TAIYAL TRIBESPEOPLE.

SKULL-SHELF IN A TAIYAL VILLAGE.

To return for a moment to the present chief head-hunting tribe, the Taiyal. At the time of feasting and dancing in celebration of a victory, the head of the victim is placed on the “skull-shelf” of the village—being often the last addition to a pile of others—and food and millet-wine are placed in front of it, food being sometimes inserted into its mouth. The chief (often a woman), or high-priestess, of the village offers to the last-decapitated head an invitation to the following effect: “O warrior, you are welcome to our village and to our feast! Eat and drink, and ask your brothers to come and join you, and to eat and drink with us also.”

This invocation is supposed to have a magical effect in bringing about other victories, and thus adding more heads to the skull-shelf (see illustration).

The knives with which the heads of enemies have been cut off are held in great reverence by all the tribes. Among one tribe—the Paiwan—it is believed that the spirits of ancestors dwell in certain knives, which have been in the possession of the tribe for several generations.

Among the Paiwan, and also the Bunun, the successful warrior is denoted, not as among the Taiyal by certain tattoo-marking, but by the wearing of a certain kind of cap which is made by the women of the tribe. The Paiwan, whose domain formerly extended all the way to Cape Garanbi, had—and have still in certain quarters—the reputation of being cannibals, as well as head-hunters. A statement to this effect is made in the Encyclopædia Britannica (see article under the head of “Formosa”). This, however, I believe to be a mistake; as did also George Taylor, for many years light-house keeper at South Cape (Garanbi), under the Chinese regime; one who probably knew the aborigines more intimately than any white man since the time of the Dutch occupation. The superficial observer, seeing a pile of skulls in a native village—often several skulls over, or at the side of, the doorway of a chief’s house[58]—is apt hastily to assume that the villagers must necessarily be cannibals. But, while head-hunters certainly, I do not believe that the Formosan aborigines are, or ever have been, cannibals.

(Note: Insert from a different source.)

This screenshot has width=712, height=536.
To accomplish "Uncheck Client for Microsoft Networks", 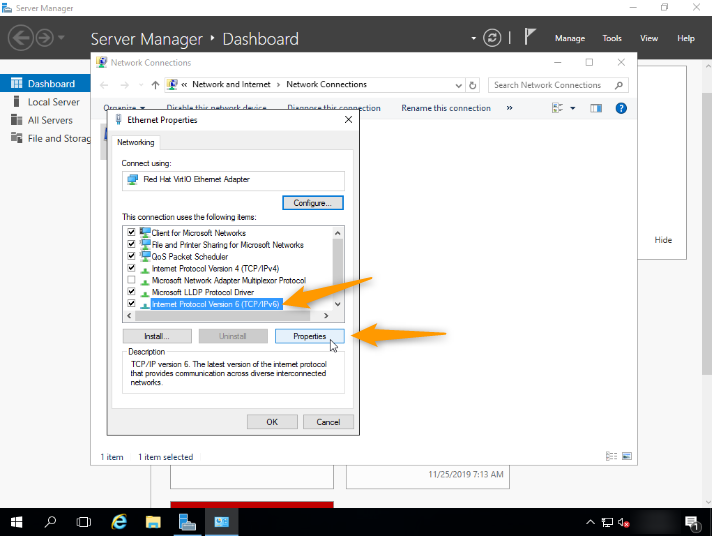I will coord(131,233).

Among the Paiwan a tradition exists that in “days of old,” when their territory extended to the sea-coast, “great boats” often came near their coast, from which men landed; and that these men were in the habit of capturing and carrying away numbers of the Paiwan people. Whether these “great boats” were Chinese junks or Spanish ships from the Philippines, I do not know. At any rate, among the Paiwan, the killing of strangers—except those with fair hair and blue eyes (which would indicate that the kidnapping invaders of the past were not Dutch)—is alleged to be an act of self-defence, to prevent their being carried away, “as their fathers were.” On what foundation of truth—if any—this tradition is built, I do not know.